All the Hot Chip guys up on stage together at one time

I remember going to see Hot Chip play in a tiny music hall in New York back in 2006 or 2007. It was easy to see that those five guys would become a mega band. Nowadays it’s rare to see all five band members together at one time. It’s usually a Hot Chip DJ set, or Alexis on his own or Goddard with The 2 Bears…

So when I rocked up to the main stage to see the whole crew doing their thing, it was really nice.

And “nice” is the right word for the set. It was a daytime-ish set. Chilled. Good music. They didn’t totally blow the roof off the festival or anything, just quality music with a few hits thrown in. But totally just right.


Everyone from Annie Mac to Bonobo has been talking about TSHA. She’s been on the cover of Mixmag and she’s currently the face of Spotify’s EQUAL campaign which highlights women who define the past, present and future of music. So it was exciting to see her finally play live.

And she did not disappoint with her dance-floor-ready set filled with electronic, funk, and soul. The best part was to see how much energy TSHA has behind the decks the entire time. It looked like she was having just as much fun as we were in the crowd, which is lovely.

The British Love their Fries!

Or should I say “chips” as the Brits call french fries. Brits absolutely love their chips. And this massive mound of chips was a shrine to the obsession. But I have to say: there is no where better to get french fries than in the UK. And Field Day had some fantastic chippys to choose from. But this place took the chip award with its humble serving of double fried chips with a topping of rosemary, truffle oil and crumbly cheese.

The Blessed Madonna

Marea Stamper is a fantastic DJ / producer. When ever I see a TBM track come up, I get excited.

But ever since Fred Gibson (aka Fred Again..) interviewed Stamper over lockdown for his track “We’ve Lost Dancing” her voice has been immortalized. The track has been the summer anthem for me.

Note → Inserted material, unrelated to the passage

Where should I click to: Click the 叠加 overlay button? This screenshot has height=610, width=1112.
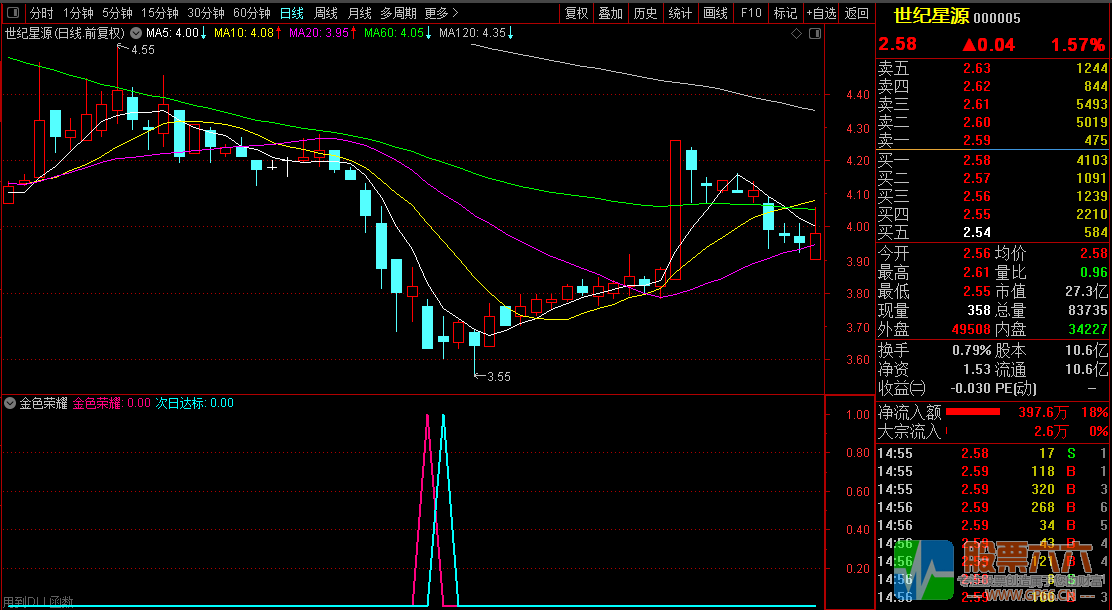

Special Request in the big X stage

Special Request played an absolutely filthy set at Field Day this year. And to make it even better it was at the BBC 6 Music stage — which I called the giant spider stage because it was under a huge X shape.

I don’t know what it is about big spider-shaped X tents, but it just made me want to rave even harder for some reason.


Of course the Bicep set is on the list. C’mon.

The Northern Irish duo have become garnered a cult following over the years, beginning with their debut album Isles. The video for their track “Glued” visualized how their music had roots in humble blue collar places but gave a sense of unity.

Visuals and symbolism have always been important for Bicep. For their headlining set at Field Day, they put on a stunning light where the two men where facing each other over the desks. But the visuals were just the accompaniment to the music. And as night fell, the music began with signature Bicep tones coming over the sound system. Rivers of people from every corner of the festival ground slowly trickled into the field in front of the main stage. It was a theatrical performance; an electronic opera. It was everything you expect from these guys. And a fantastic way to finish off another excellent Field Day.